Contrairement aux centaines d’émeutiers arrêtés au cœur des barrages, ces amis âgés de 25 ans à 28 ans se sont vu passer les menottes… à Bourail. Il est 18h30, le samedi 18 mai, lorsque les gendarmes de la brigade de la côte Ouest se mettent en place sur la RT1 pour vérifier que le couvre-feu est bien respecté lorsqu’ils repèrent un pick-up débouler. Invité à s’arrêter, le conducteur soutient qu’il pensait que la mesure prise par le Haut-commissaire ne s’appliquait pas à la Brousse mais les gendarmes, sur le qui-vive, découvrent sous la bâche de la benne des objets neufs et encore empaquetés. Les forces de l’ordre comprennent rapidement de quoi il s’agit.

Patenté soudeur à la mine de Goro, le plus bavard de la bande assume avoir récupéré ces objets devant les magasins mais il lui est plus difficile d’admettre qu’il s’agit d’un vol. Encore moins d’une infraction. « Les entrepôts étaient déjà ouverts, on a juste ramassé les choses devant », se défend-il avant d’expliquer, certainement maladroitement, avoir vu sur son portable « des vidéos avec des jeunes et des vieux » sur les scènes de pillage. « On a fait comme eux, on s’est servi mais on n’a rien cassé. »

Ce jeune père de deux enfants, neuf fois condamné dont la moitié pour des vols, avance une théorie que le dossier n’aura pas permis de confirmer. Ni son avocat non plus qui pourtant assure qu’il dit vrai.
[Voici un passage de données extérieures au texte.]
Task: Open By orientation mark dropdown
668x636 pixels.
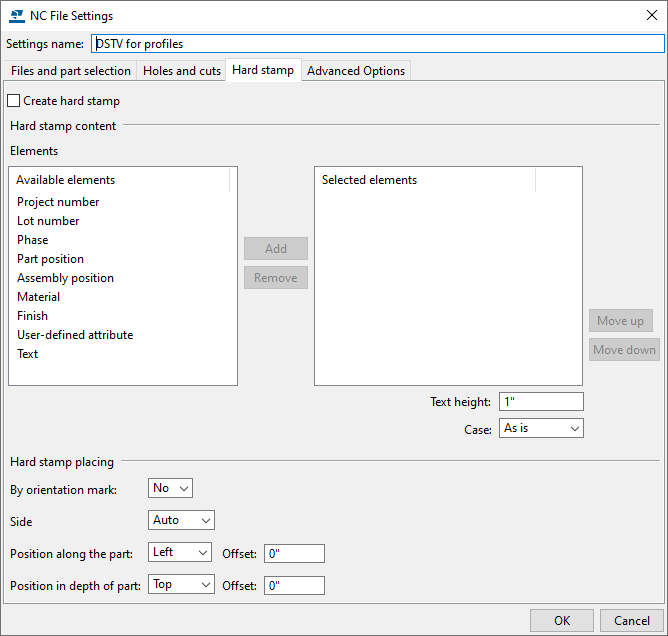Action: [x=170, y=489]
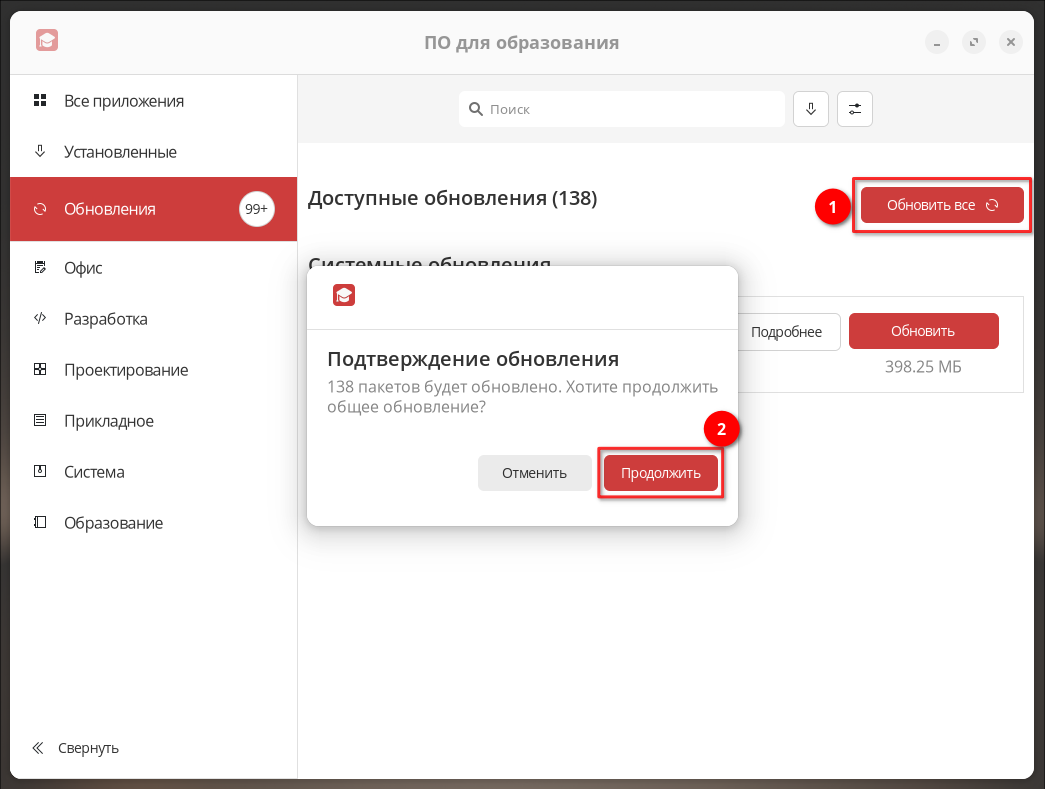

S’il a « profité » de cette situation, c’est parce que « la propriétaire de Darty a écrit sur les réseaux que l’on pouvait venir récupérer des objets avant que le bâtiment ne brûle. Tout avait été mis sur la route devant le magasin, les gens chargeaient à bloc les bennes. »

Dans le Nord, « il n’y a pas la milice »

A les regarder et à les entendre, ces jeunes gens semblent davantage d’opportunistes glaneurs que de véritables casseurs qui ont mis le pays à genoux. La présidente le reconnait : « vous ne portez pas la responsabilité de tout ce qui s’est passé ». D’ailleurs, disent-ils en chœur, « on n’a pas levé les stores des magasins, on n’a pas participé aux blocages et aux émeutes ». Un autre, employé dans une papeterie en CDI et dont la femme accouche le mois prochain, raconte qu’avec ses amis ils se « baladaient » en pleine nuit et qu’ils sont « venus voir » devant Carrefour Kenu-In « s’il restait des choses à prendre ». « Dans tout Nouméa, les gens circulaient avec du matos. »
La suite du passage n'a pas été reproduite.